-- Opening Marker --

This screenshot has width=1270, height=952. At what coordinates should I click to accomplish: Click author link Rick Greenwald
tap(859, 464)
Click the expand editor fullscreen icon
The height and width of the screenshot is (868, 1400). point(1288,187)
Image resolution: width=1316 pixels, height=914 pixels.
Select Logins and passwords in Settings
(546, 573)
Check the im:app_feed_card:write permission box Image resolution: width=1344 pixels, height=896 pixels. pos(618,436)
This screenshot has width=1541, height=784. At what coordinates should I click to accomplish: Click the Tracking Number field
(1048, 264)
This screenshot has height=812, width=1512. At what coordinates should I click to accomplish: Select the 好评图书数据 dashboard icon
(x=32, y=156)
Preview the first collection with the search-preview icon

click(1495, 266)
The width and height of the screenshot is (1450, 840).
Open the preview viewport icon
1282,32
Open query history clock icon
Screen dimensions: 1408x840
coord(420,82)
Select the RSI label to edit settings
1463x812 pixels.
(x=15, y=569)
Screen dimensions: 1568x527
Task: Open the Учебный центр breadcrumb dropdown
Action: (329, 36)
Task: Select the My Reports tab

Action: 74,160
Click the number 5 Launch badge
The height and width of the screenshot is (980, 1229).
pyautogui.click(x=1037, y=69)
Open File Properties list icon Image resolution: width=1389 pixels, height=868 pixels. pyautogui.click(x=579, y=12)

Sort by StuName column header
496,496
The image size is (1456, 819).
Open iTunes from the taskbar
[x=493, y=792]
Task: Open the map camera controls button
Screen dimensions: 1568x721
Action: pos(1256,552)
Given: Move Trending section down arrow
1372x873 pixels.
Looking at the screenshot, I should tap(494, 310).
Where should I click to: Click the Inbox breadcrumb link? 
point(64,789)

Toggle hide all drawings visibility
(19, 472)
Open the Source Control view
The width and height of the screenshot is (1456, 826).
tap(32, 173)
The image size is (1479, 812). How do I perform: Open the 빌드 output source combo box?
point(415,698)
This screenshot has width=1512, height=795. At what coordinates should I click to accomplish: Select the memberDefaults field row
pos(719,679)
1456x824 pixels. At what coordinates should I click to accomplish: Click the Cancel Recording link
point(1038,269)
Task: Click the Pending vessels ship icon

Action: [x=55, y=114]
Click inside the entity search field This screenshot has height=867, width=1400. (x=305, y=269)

-- Closing Marker --

= Exercise directions =
Some lines above hold the word "resolution". Copy all of them.

= Solved exercise =
Image resolution: width=1316 pixels, height=914 pixels.
Check the im:app_feed_card:write permission box Image resolution: width=1344 pixels, height=896 pixels. pos(618,436)
Open File Properties list icon Image resolution: width=1389 pixels, height=868 pixels. pyautogui.click(x=579, y=12)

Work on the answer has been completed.